Work to do
Rewrite the listing below, changing each "dropdown" to "menu" and leaving everything else as it is.
-------- Given entries
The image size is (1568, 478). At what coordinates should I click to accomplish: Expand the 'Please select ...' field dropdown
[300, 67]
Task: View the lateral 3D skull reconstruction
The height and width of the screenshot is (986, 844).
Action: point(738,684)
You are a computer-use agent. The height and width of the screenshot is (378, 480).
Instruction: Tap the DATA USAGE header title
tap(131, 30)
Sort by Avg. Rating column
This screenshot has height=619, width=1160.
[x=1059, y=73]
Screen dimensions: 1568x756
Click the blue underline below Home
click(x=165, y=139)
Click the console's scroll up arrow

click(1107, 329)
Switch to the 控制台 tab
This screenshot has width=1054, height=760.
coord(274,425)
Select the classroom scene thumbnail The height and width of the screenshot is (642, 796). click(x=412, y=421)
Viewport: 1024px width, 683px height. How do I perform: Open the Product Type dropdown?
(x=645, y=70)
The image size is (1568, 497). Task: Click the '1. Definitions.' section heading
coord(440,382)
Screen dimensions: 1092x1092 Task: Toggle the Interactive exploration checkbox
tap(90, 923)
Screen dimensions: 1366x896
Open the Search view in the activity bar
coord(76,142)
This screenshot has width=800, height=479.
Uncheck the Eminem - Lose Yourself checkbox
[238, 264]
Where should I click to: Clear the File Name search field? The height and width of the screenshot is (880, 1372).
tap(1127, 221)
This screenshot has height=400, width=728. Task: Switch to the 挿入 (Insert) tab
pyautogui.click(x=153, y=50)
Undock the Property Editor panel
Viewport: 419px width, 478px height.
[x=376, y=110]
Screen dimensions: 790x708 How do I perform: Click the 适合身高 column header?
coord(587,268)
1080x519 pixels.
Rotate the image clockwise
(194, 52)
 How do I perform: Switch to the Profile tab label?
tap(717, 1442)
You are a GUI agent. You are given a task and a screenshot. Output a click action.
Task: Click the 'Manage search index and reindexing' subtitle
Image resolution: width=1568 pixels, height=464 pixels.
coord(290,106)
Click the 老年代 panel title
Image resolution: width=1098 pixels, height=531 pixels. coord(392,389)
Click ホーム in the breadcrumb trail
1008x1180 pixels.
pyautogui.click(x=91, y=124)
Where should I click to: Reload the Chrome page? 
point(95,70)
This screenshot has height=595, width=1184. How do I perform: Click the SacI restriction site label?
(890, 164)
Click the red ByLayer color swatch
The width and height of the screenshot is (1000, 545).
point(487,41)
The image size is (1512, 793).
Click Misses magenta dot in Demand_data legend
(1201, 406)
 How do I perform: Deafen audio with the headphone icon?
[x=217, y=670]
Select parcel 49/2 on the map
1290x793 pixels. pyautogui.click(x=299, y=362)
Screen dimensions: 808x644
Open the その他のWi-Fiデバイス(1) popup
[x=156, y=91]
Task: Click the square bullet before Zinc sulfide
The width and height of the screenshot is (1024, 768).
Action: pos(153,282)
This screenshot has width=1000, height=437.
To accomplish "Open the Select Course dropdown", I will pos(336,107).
----------------
Worked solution
The image size is (1568, 478). At what coordinates should I click to accomplish: Expand the 'Please select ...' field menu
[300, 67]
Task: View the lateral 3D skull reconstruction
The height and width of the screenshot is (986, 844).
Action: point(738,684)
You are a computer-use agent. The height and width of the screenshot is (378, 480).
Instruction: Tap the DATA USAGE header title
tap(131, 30)
Sort by Avg. Rating column
This screenshot has height=619, width=1160.
[x=1059, y=73]
Screen dimensions: 1568x756
Click the blue underline below Home
click(x=165, y=139)
Click the console's scroll up arrow

click(1107, 329)
Switch to the 控制台 tab
This screenshot has width=1054, height=760.
coord(274,425)
Select the classroom scene thumbnail The height and width of the screenshot is (642, 796). click(x=412, y=421)
Viewport: 1024px width, 683px height. How do I perform: Open the Product Type menu?
(x=645, y=70)
The image size is (1568, 497). Task: Click the '1. Definitions.' section heading
coord(440,382)
Screen dimensions: 1092x1092 Task: Toggle the Interactive exploration checkbox
tap(90, 923)
Screen dimensions: 1366x896
Open the Search view in the activity bar
coord(76,142)
This screenshot has width=800, height=479.
Uncheck the Eminem - Lose Yourself checkbox
[238, 264]
Where should I click to: Clear the File Name search field? The height and width of the screenshot is (880, 1372).
tap(1127, 221)
This screenshot has height=400, width=728. Task: Switch to the 挿入 (Insert) tab
pyautogui.click(x=153, y=50)
Undock the Property Editor panel
Viewport: 419px width, 478px height.
[x=376, y=110]
Screen dimensions: 790x708 How do I perform: Click the 适合身高 column header?
coord(587,268)
1080x519 pixels.
Rotate the image clockwise
(194, 52)
 How do I perform: Switch to the Profile tab label?
tap(717, 1442)
You are a GUI agent. You are given a task and a screenshot. Output a click action.
Task: Click the 'Manage search index and reindexing' subtitle
Image resolution: width=1568 pixels, height=464 pixels.
coord(290,106)
Click the 老年代 panel title
Image resolution: width=1098 pixels, height=531 pixels. coord(392,389)
Click ホーム in the breadcrumb trail
1008x1180 pixels.
pyautogui.click(x=91, y=124)
Where should I click to: Reload the Chrome page? 
point(95,70)
This screenshot has height=595, width=1184. How do I perform: Click the SacI restriction site label?
(890, 164)
Click the red ByLayer color swatch
The width and height of the screenshot is (1000, 545).
point(487,41)
The image size is (1512, 793).
Click Misses magenta dot in Demand_data legend
(1201, 406)
 How do I perform: Deafen audio with the headphone icon?
[x=217, y=670]
Select parcel 49/2 on the map
1290x793 pixels. pyautogui.click(x=299, y=362)
Screen dimensions: 808x644
Open the その他のWi-Fiデバイス(1) popup
[x=156, y=91]
Task: Click the square bullet before Zinc sulfide
The width and height of the screenshot is (1024, 768).
Action: pos(153,282)
This screenshot has width=1000, height=437.
To accomplish "Open the Select Course menu", I will pos(336,107).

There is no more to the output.